__Exercise directions__
Please return, unchanged, everything in the entries below from the line containing "Pick the thumbnail with radio options dialog" down to the line containing "Looking at the screenshot, I should click(x=134, y=711).", with both of those lines included.

__Listed records__
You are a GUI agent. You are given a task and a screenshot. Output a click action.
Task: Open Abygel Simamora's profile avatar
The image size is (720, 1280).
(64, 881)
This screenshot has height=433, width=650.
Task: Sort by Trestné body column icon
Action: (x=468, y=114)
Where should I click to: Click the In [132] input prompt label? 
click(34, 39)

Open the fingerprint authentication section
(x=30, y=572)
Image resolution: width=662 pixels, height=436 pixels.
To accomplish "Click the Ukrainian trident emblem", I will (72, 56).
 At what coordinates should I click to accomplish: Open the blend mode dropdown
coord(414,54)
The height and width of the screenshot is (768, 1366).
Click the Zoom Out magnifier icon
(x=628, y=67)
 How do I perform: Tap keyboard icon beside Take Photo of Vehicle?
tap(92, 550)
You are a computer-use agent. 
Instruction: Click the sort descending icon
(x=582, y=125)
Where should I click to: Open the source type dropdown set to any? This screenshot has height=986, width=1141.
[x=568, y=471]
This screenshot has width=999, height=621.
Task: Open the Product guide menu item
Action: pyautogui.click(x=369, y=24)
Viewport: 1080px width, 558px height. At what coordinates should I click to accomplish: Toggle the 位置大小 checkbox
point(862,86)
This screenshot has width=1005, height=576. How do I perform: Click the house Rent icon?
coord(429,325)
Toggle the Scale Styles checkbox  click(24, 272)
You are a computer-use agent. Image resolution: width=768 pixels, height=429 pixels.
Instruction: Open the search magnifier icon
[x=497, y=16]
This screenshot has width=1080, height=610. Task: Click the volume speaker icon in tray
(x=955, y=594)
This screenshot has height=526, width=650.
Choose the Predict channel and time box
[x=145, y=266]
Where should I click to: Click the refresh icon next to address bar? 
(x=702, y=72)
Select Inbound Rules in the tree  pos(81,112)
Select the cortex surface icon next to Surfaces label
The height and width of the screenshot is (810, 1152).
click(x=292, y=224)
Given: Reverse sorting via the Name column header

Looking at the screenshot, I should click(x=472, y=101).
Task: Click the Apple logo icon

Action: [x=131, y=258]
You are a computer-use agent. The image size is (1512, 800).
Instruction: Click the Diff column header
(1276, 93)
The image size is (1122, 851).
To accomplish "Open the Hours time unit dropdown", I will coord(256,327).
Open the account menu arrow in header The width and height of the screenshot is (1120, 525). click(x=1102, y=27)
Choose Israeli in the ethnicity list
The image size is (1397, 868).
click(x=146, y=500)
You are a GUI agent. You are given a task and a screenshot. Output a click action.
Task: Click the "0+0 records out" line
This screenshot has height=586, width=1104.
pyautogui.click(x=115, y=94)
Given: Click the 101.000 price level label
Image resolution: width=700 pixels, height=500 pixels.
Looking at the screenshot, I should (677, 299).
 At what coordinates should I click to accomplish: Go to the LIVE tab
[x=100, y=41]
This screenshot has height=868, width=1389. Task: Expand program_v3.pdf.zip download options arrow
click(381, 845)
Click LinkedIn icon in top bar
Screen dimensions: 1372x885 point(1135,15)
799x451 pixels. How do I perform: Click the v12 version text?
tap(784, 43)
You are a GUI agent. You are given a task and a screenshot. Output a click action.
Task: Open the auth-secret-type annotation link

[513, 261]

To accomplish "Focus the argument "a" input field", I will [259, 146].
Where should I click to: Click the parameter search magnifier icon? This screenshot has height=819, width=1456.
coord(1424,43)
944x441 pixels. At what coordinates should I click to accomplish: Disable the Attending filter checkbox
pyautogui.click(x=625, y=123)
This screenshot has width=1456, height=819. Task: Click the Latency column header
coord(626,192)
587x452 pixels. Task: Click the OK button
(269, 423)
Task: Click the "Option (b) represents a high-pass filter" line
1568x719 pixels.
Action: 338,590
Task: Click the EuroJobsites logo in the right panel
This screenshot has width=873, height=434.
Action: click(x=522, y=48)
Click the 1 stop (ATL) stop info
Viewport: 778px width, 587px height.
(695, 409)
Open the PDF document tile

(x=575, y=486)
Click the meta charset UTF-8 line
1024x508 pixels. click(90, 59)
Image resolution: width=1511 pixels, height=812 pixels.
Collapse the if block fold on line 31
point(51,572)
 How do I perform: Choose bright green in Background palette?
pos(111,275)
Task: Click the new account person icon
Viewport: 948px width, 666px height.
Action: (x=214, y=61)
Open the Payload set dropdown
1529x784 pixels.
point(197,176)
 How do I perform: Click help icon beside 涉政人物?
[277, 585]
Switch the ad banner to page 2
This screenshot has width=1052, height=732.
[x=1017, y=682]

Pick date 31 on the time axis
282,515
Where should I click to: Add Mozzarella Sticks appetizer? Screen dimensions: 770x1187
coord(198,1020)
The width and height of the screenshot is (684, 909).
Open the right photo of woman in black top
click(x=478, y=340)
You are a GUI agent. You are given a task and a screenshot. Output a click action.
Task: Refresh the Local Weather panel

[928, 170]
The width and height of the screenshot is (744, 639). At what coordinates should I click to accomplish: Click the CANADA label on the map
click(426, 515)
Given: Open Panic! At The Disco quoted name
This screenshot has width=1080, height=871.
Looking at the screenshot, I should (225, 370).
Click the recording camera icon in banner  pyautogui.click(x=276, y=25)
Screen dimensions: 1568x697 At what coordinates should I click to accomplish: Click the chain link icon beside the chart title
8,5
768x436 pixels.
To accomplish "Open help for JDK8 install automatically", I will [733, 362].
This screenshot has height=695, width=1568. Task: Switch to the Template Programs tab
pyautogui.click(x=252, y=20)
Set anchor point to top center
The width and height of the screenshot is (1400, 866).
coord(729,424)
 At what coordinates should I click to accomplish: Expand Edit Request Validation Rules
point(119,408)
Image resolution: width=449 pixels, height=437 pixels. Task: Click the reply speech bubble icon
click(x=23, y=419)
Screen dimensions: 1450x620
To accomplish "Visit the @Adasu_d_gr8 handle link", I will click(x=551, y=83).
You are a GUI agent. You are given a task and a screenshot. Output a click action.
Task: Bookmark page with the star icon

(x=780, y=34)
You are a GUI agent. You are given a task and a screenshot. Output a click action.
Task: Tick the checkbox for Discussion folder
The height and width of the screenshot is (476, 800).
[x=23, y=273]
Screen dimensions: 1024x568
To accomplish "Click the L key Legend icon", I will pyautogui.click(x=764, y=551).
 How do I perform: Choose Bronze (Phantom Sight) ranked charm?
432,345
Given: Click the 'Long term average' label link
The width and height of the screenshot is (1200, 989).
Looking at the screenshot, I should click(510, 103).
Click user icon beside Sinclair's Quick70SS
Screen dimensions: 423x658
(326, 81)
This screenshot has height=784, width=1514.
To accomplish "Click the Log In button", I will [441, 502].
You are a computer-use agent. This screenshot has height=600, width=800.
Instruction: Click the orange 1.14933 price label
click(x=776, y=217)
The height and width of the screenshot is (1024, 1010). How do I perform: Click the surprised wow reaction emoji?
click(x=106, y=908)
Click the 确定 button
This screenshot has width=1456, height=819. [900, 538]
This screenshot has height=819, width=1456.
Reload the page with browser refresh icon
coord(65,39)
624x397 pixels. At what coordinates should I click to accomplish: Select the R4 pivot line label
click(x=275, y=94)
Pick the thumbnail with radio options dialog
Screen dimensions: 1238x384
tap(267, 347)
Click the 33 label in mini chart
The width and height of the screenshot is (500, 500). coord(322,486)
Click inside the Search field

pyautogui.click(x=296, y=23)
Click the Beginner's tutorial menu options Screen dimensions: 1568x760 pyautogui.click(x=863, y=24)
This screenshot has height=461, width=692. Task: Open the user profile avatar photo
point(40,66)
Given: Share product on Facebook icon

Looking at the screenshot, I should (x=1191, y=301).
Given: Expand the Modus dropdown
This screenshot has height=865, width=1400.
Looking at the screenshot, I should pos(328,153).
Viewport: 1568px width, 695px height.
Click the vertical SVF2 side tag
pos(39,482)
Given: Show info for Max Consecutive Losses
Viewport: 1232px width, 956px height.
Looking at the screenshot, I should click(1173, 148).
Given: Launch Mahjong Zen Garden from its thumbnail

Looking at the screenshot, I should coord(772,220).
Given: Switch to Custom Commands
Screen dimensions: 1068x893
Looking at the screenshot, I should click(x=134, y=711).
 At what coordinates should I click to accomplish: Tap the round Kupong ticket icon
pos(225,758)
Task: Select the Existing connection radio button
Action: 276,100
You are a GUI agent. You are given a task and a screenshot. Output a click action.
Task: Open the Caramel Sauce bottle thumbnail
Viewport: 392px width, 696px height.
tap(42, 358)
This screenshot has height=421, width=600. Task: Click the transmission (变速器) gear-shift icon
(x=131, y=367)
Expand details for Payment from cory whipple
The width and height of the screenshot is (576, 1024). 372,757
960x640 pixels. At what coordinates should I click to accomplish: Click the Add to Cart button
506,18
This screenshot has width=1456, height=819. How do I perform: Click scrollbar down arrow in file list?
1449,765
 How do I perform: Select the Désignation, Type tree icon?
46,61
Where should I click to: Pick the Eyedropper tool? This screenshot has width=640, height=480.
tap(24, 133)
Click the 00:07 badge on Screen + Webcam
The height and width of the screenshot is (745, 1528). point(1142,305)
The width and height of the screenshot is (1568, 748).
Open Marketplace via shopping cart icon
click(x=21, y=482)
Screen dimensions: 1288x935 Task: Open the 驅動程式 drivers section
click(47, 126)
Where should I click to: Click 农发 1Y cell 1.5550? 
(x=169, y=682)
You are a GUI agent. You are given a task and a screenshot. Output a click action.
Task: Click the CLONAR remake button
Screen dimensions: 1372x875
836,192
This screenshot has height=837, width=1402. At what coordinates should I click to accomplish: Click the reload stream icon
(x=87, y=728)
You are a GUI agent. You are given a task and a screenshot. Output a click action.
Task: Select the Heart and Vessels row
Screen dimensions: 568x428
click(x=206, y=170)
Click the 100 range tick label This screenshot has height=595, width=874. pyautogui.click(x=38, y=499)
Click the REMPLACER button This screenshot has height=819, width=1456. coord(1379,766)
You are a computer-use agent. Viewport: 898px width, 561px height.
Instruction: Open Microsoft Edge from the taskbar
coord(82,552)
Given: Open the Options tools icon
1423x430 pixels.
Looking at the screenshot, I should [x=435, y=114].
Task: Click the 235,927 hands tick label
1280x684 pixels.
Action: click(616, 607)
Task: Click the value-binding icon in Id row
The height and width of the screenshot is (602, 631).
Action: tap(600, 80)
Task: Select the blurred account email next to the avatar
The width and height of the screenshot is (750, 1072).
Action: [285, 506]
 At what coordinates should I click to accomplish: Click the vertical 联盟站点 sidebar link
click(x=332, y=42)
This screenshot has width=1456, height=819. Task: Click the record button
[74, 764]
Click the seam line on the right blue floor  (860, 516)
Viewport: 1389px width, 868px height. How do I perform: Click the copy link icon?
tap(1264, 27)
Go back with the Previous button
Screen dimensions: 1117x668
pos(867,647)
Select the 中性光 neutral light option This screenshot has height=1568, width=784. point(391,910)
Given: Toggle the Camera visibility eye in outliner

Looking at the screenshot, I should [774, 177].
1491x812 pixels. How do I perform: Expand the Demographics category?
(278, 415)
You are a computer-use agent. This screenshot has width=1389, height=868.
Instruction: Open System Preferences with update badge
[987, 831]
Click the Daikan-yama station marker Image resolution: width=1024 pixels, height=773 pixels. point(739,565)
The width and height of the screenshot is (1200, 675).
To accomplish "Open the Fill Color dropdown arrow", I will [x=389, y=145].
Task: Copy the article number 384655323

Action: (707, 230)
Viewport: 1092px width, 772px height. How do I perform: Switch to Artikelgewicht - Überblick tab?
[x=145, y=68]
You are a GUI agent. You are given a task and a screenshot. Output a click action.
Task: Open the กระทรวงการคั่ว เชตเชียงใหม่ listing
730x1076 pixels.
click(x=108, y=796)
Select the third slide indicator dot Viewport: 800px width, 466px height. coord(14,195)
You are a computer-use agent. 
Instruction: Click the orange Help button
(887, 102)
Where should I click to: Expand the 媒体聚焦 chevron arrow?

__Completed task__
Pick the thumbnail with radio options dialog
Screen dimensions: 1238x384
tap(267, 347)
Click the 33 label in mini chart
The width and height of the screenshot is (500, 500). coord(322,486)
Click inside the Search field

pyautogui.click(x=296, y=23)
Click the Beginner's tutorial menu options Screen dimensions: 1568x760 pyautogui.click(x=863, y=24)
This screenshot has height=461, width=692. Task: Open the user profile avatar photo
point(40,66)
Given: Share product on Facebook icon

Looking at the screenshot, I should (x=1191, y=301).
Given: Expand the Modus dropdown
This screenshot has height=865, width=1400.
Looking at the screenshot, I should pos(328,153).
Viewport: 1568px width, 695px height.
Click the vertical SVF2 side tag
pos(39,482)
Given: Show info for Max Consecutive Losses
Viewport: 1232px width, 956px height.
Looking at the screenshot, I should click(1173, 148).
Given: Launch Mahjong Zen Garden from its thumbnail

Looking at the screenshot, I should coord(772,220).
Given: Switch to Custom Commands
Screen dimensions: 1068x893
Looking at the screenshot, I should click(x=134, y=711).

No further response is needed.